Skip Nav

Does Queen Elizabeth II Like Sarah Ferguson?

The Complex History Between Sarah Ferguson and Queen Elizabeth II


Image Source: Getty / Tim P. Whitby

Princess Eugenie marries her boyfriend Jack Brooksbank on Oct. 12, and the event will bring together — for the first time in decades — many members of her father Prince Andrew's side of the family, and her mother Sarah Ferguson. To say there has been a lot of water under the bridge since the announcement of Andrew and Sarah's separation in 1992 might be a teensy bit of an understatement. There have been lurid newspaper headlines, well-publicised indiscretions, and one epic lapse in judgement. Through it all, Prince Andrew and Sarah have remained best friends, and their daughter Eugenie has called them "The best divorced couple I know." However what about Andrew's family – most specifically, the queen?

It had all started off so well. Sarah's father, Major Ron Ferguson, ran the Guards Polo Club for Prince Philip, and as a young girl Sarah often found herself in the presence of the queen. She used to play tag with Prince Andrew behind the stands at polo matches, and then later, after crossing paths several times socially as young adults, Sarah and her childhood playmate Andrew started a relationship, before marrying a year later.

During her marriage, Sarah was close to the queen.
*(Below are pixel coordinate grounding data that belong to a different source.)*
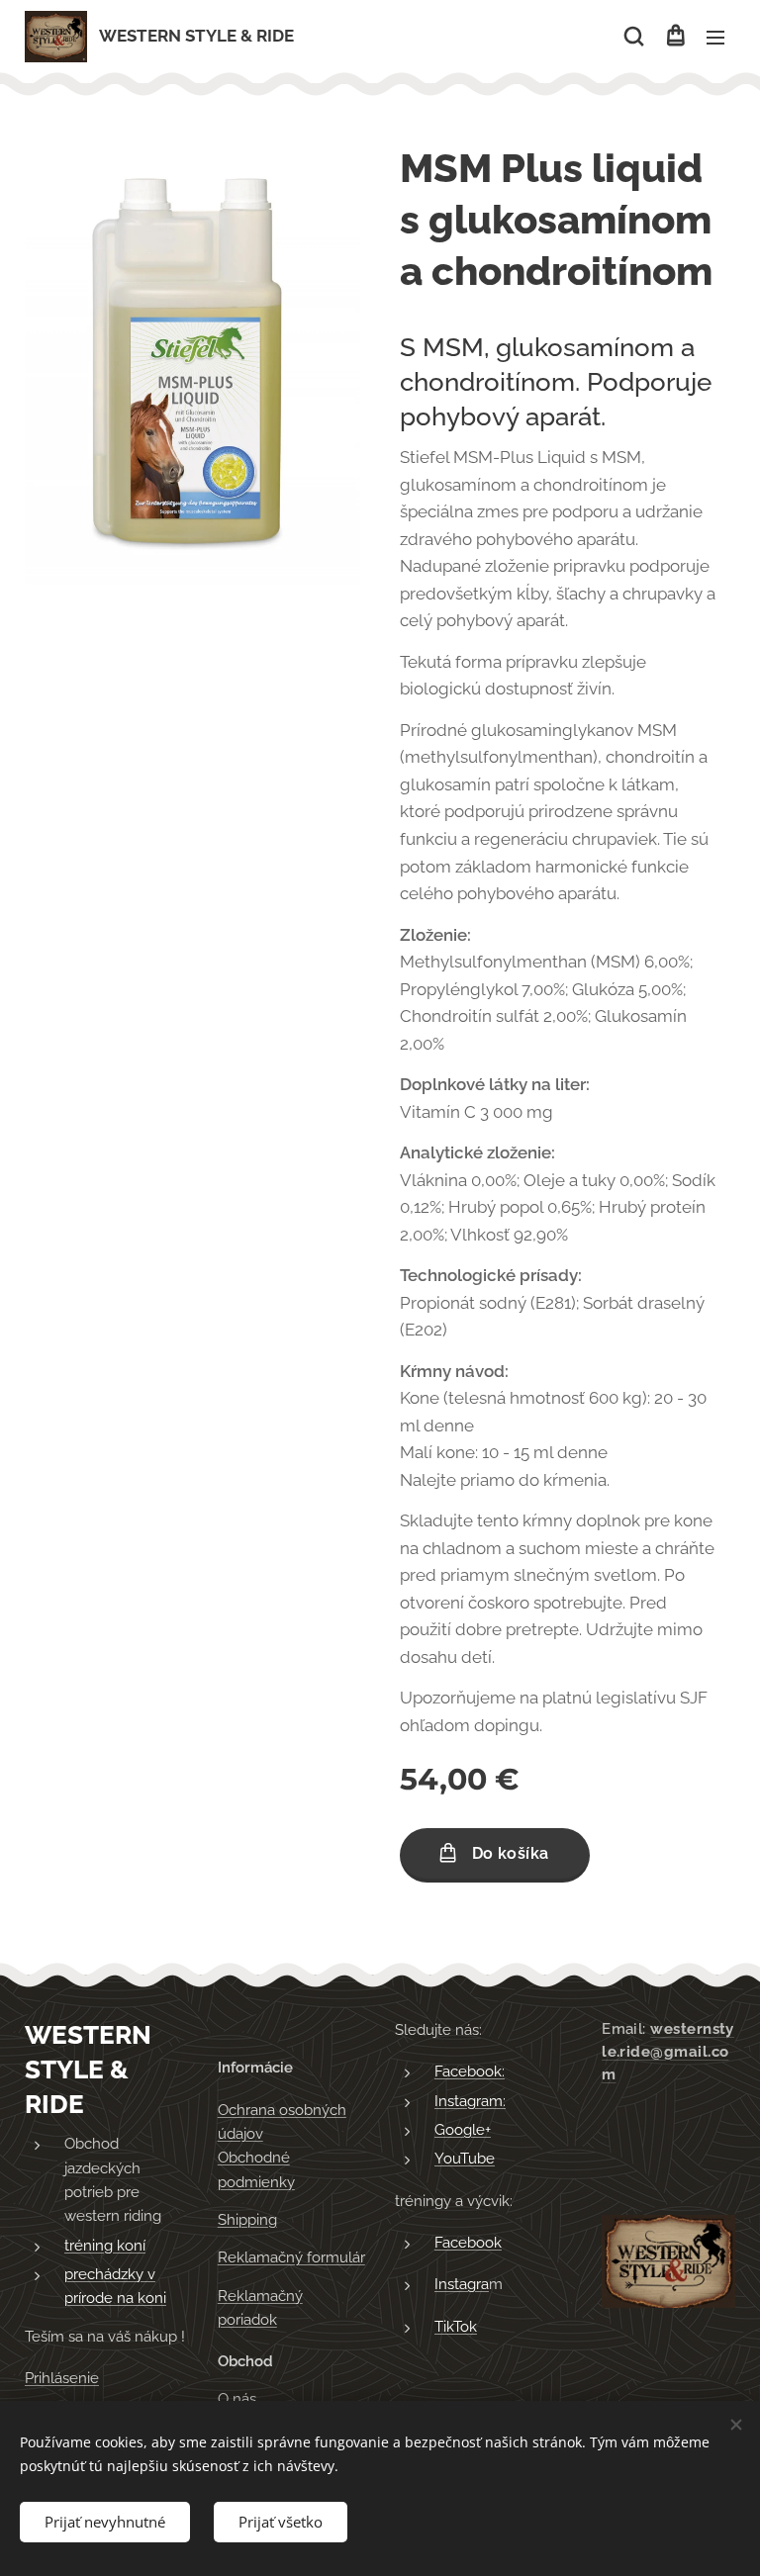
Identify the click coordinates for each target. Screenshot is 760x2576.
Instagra (461, 2284)
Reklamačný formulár (291, 2257)
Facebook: (469, 2071)
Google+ (462, 2130)
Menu (715, 36)
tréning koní (104, 2245)
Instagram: (470, 2101)
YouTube (464, 2158)
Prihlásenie (62, 2378)
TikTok (455, 2327)
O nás (237, 2399)
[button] (634, 36)
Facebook (468, 2243)
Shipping (247, 2220)
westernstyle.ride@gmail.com (668, 2051)
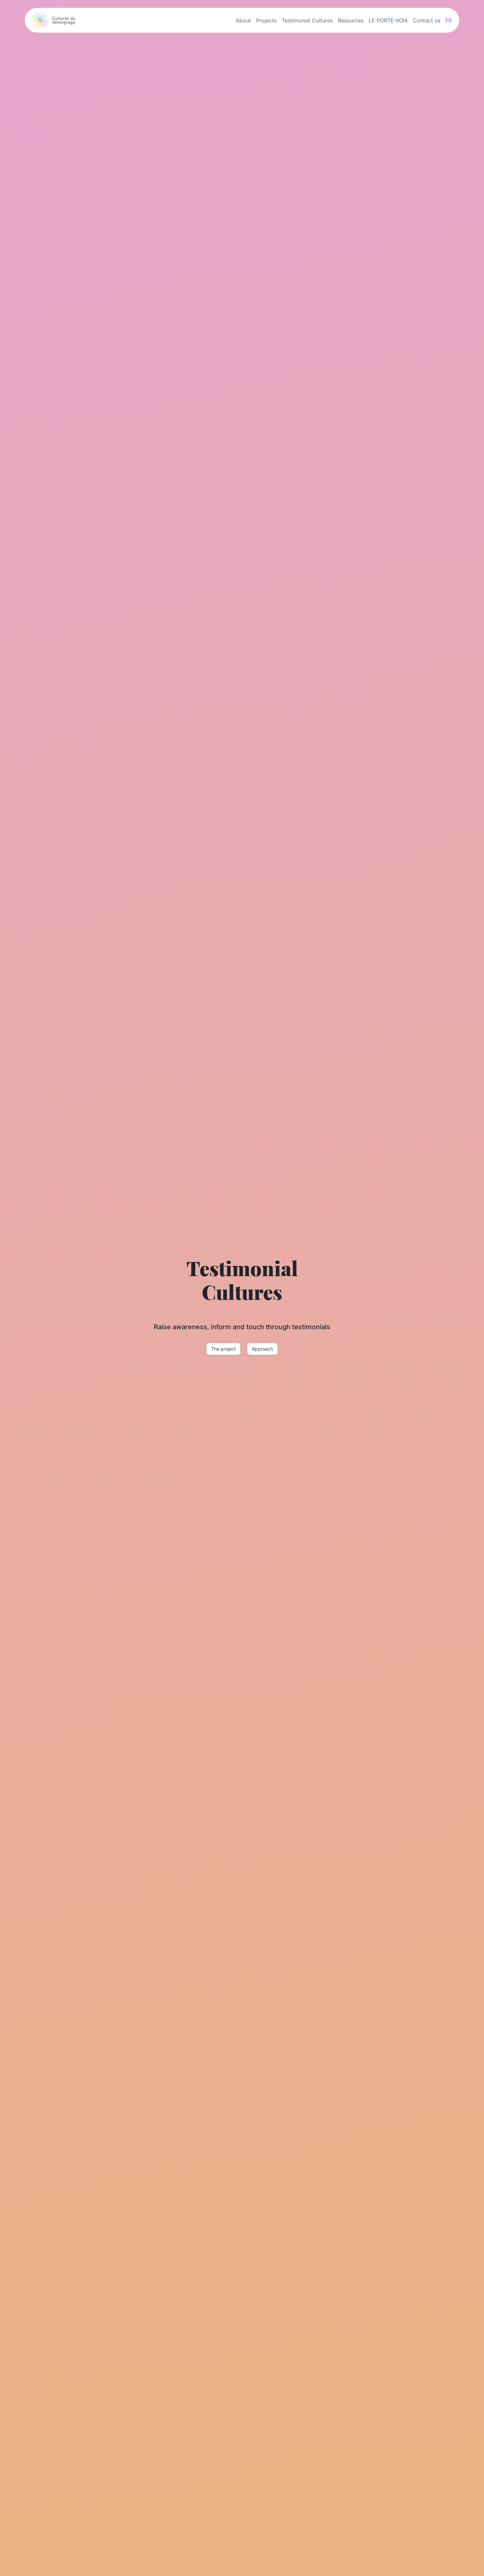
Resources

Her Majesty's relationship with her other daughter-in-law, Princess Diana, was sometimes strained, but the queen and Sarah had plenty in common, and an easy chemistry. Sarah wrote in her autobiography My Story, "In private I called her mama . . . When she waved me to sit next to her in the car or at church, I felt favoured and blessed."

Andrew and Sarah decided to separate in January 1992, and Sarah wrote in her autobiography that when they broke the news to the queen: "She asked me to reconsider, to be strong and go forward." However, the relationship between the two women felt the strain when the duchess was photographed with another man just five months after the separation had been announced. Sarah had taken a holiday with her new partner, financial adviser John Bryant, and paparazzi photographed them embracing. The front page story broke a few days later when Sarah was at the queen's Scottish estate Balmoral with her estranged husband, their daughters, and the rest of the Royal Family. Sarah says Andrew was supportive and understanding. The queen, however, was furious.

For a time Sarah maintained a good relationship with her mother-in-law, recalling in her autobiography of the time after her separation, "Through all the chaos of the past six months, the queen and I had stayed consistent. She still took my calls, and I still brought her grandchildren to Windsor for tea on Sundays." However, Sarah lost her HRH status and dropped off the invitation list for all royal occasions. At Christmas she stayed in a cottage on the queen's Sandringham estate with her two daughters, but while the young princesses spent most of Christmas Day in the main house with the Royal Family, the invitation was not extended to Sarah, and she stayed behind alone.


Image Source: Getty / Carl De Souza / Stringer

In My Story she recounted, "Beatrice said one day, 'Why are you not good enough to go up there?' I tried to explain that their granny would love for me to be with them, but I wasn't so well thought of by certain other members of the family." Andrew and Sarah went on to divorce in 1996, but they still live together at Royal Lodge in Windsor, and own a chalet together in Verbier where they holiday together every year. "We've never really left each other." Sarah stated during an Australian radio interview in 2016.

However it's a different matter with many other members of the family, especially after a tabloid sting in 2010 where Sarah apparently offered to sell access to Prince Andrew as part of a business deal. Sarah later explained in an interview with Harper's Bazaar that it was a misunderstanding: "I didn't do that, selling access . . . I said, 'If you're going to invest in my business, with that comes my family, because we're all a team together.' But the way it came across in the video, it was so horrible, because they cut it and edited it."

Andrew stood by his ex-wife, and perhaps surprisingly Sarah has slowly built a relationship with the queen once more. They have crossed paths many times at horsing events such as Ascot and the polo, and Sarah says her former mother-in-law is, "The most wonderful, forgiving, nonjudgmental person I know." In recent years Sarah has been the queen's guest at Balmoral for short holidays, along with Andrew and their daughters — always when Prince Philip is absent.

It has been reported that the queen's husband looks less favourably on his former daughter-in-law, as do Prince Charles and Prince William. So with the family weddings of Prince Harry (who seems to have taken the more pragmatic view of his grandmother and holidayed with his former aunt along with Andrew, Beatrice and Eugenie in 2013) and Princess Eugenie, this year will be the first time Sarah has come face to face with many of her former in-laws.